— Start of DOCUMENT EXTRACT —

Get Started: DCGAN for Fashion-MNIST

In this tutorial, we are implementing a Deep Convolutional GAN (DCGAN) with TensorFlow 2 / Keras, based on the paper, Unsupervised Representation Learning with Deep Convolutional Generative Adversarial Networks (Radford et al., 2016). This was one of the earliest GAN papers and is typically what you’d read to get started with learning GANs.

This is the second post of our GAN tutorial series:

Intro to Generative Adversarial Networks (GANs)
Get Started: DCGAN for Fashion-MNIST (this post)
GAN Training Challenges: DCGAN for Color Images

We will discuss these key topics in this post:

DCGAN architecture guidelines
Customized train_step() with Keras model.fit()
DCGAN implementation with TensorFlow 2 / Keras

Before we get started, are you familiar with how GANs work?

If not, be sure to look at my previous post, “Intro to GANs,” for a high-level intuition of how GANs work in general. Each GAN has at least one generator and one discriminator. While the generator and discriminator compete against each other, the generator gets better at generating images close to the distribution of the training data as it gets feedback from the discriminator.

— End of DOCUMENT EXTRACT —

▶ TASK A:
Return, unchanged, the stretch of entries from the line that contains "This screenshot has height=625, width=1024." through the line that contains "Action: pyautogui.click(x=243, y=109)", and leave out the pictures.

— Start of DATASET RECORDS —

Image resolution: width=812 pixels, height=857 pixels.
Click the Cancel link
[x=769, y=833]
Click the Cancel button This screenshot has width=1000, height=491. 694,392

— End of DATASET RECORDS —
— Start of DATASET RECORDS —

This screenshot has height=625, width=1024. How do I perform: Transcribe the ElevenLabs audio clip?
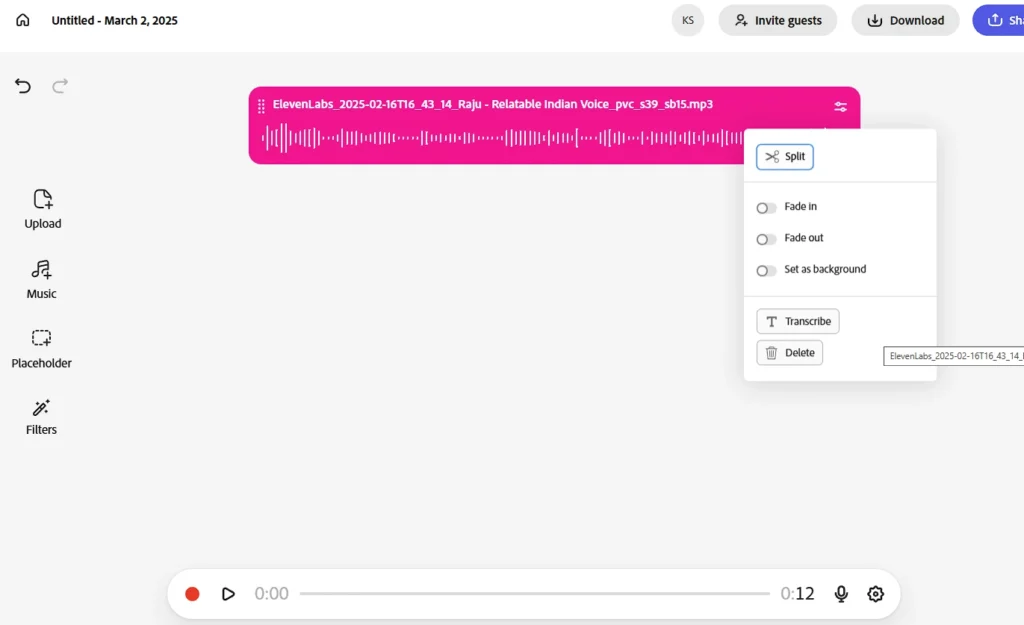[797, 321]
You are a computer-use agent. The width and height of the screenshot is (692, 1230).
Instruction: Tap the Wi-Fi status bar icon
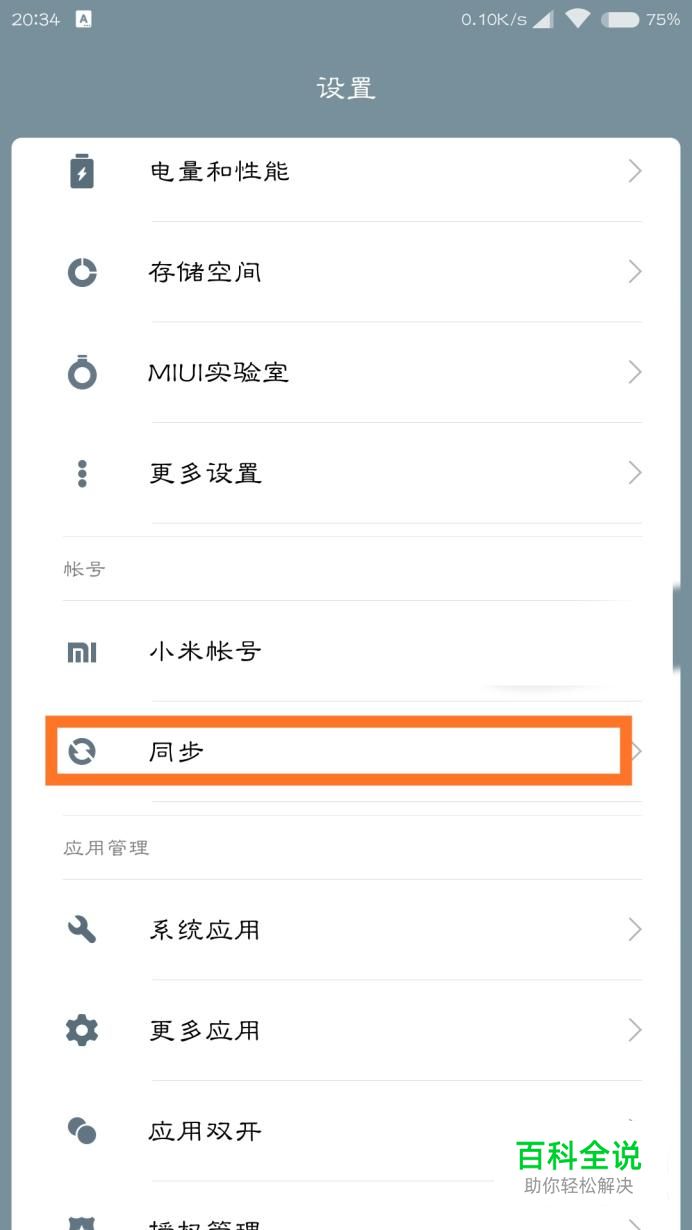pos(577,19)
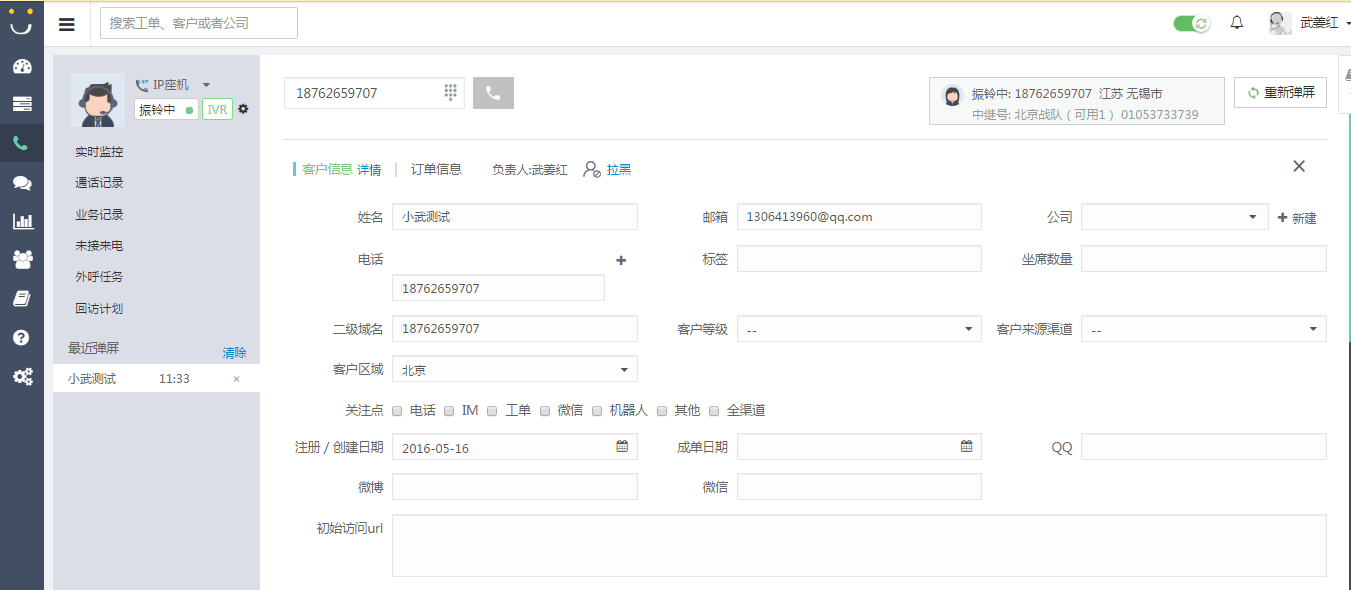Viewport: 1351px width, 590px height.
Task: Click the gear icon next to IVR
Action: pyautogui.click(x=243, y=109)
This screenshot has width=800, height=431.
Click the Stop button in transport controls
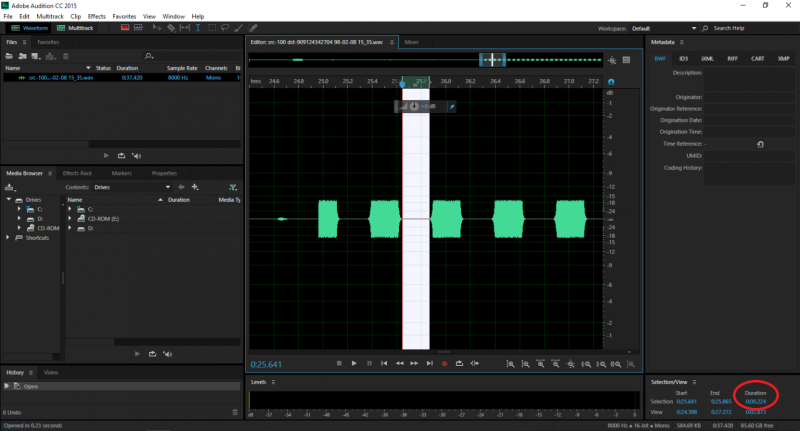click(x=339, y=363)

— End of DATASET RECORDS —
— Start of DATASET RECORDS —

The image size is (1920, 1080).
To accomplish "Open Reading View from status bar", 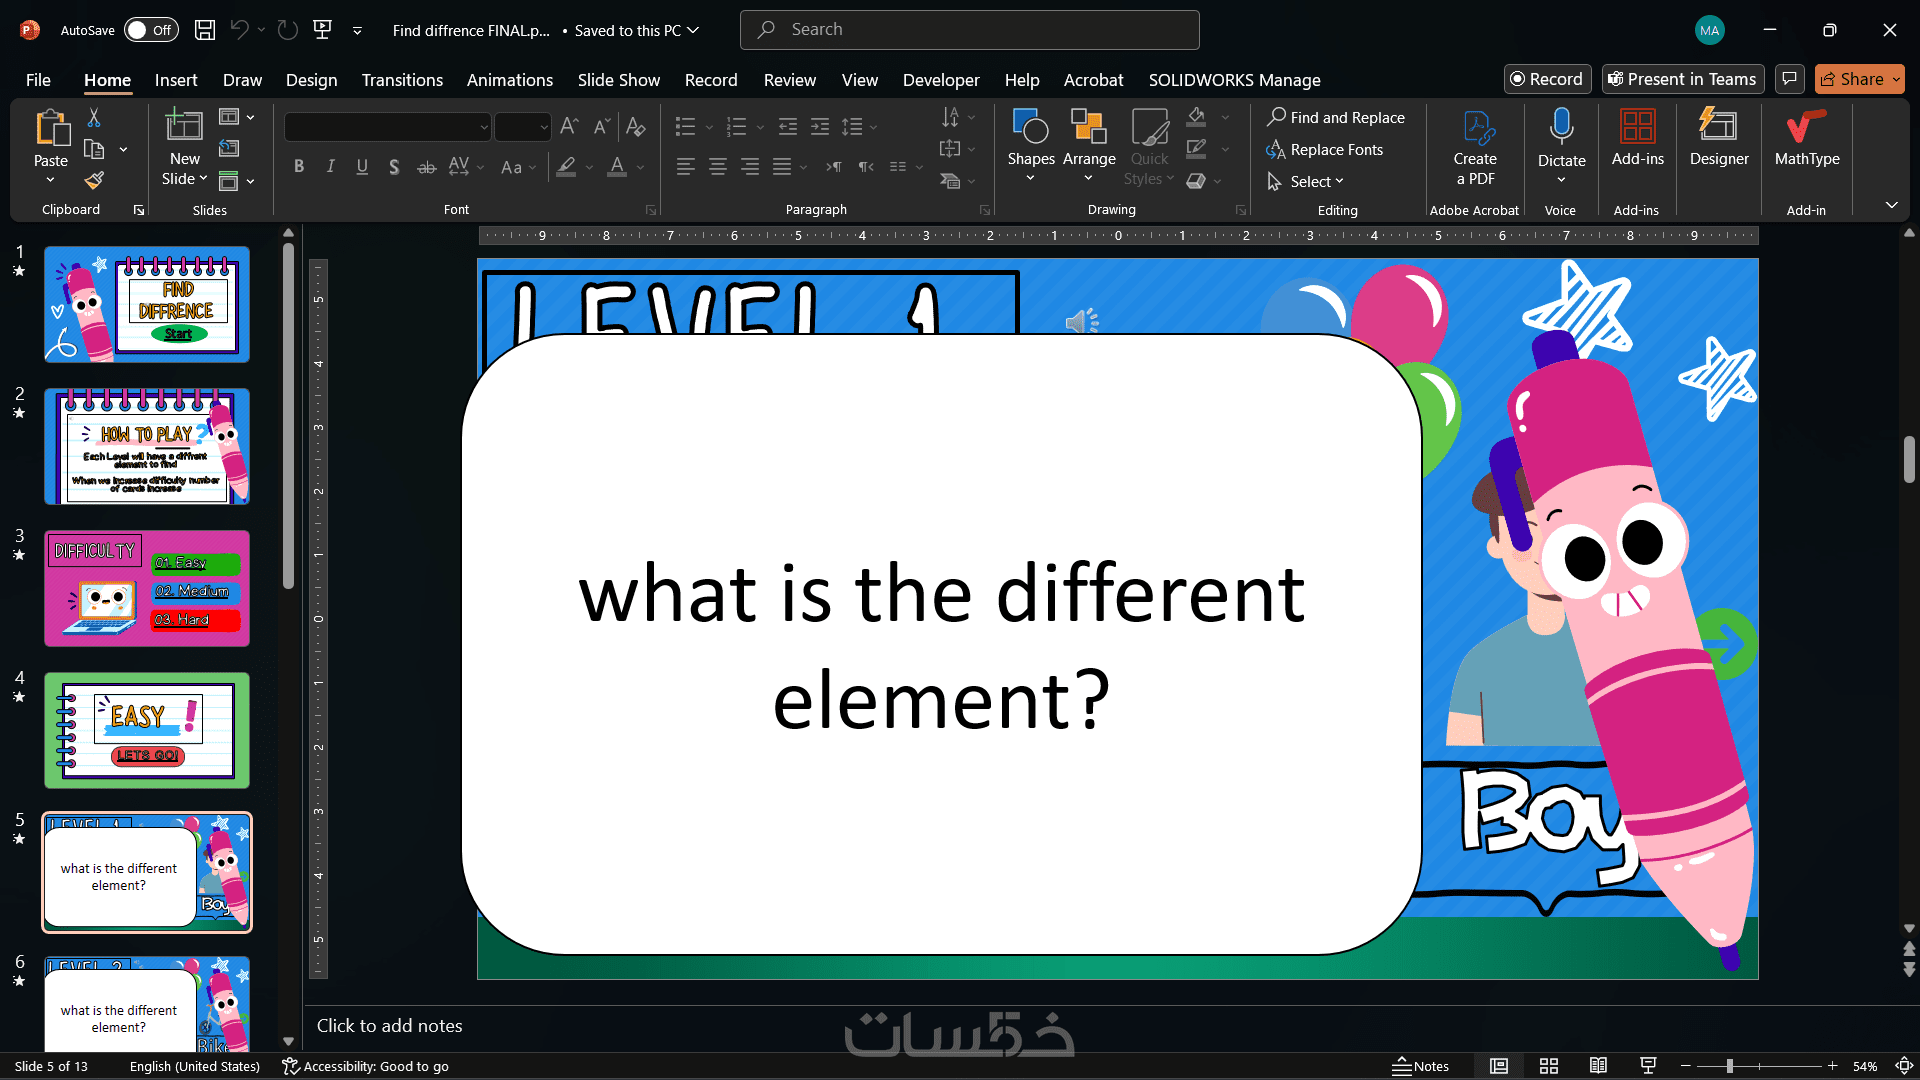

— End of DATASET RECORDS —

▶ TASK B:
List every key topic that the DCGAN tutorial says it will discuss.

▶ REPLY A:
This screenshot has height=625, width=1024. How do I perform: Transcribe the ElevenLabs audio clip?
[797, 321]
You are a computer-use agent. The width and height of the screenshot is (692, 1230).
Instruction: Tap the Wi-Fi status bar icon
pos(577,19)
Viewport: 1351px width, 590px height.
Task: Click the gear icon next to IVR
Action: pyautogui.click(x=243, y=109)

▶ REPLY B:
- DCGAN architecture guidelines
- Customized train_step() with Keras model.fit()
- DCGAN implementation with TensorFlow 2 / Keras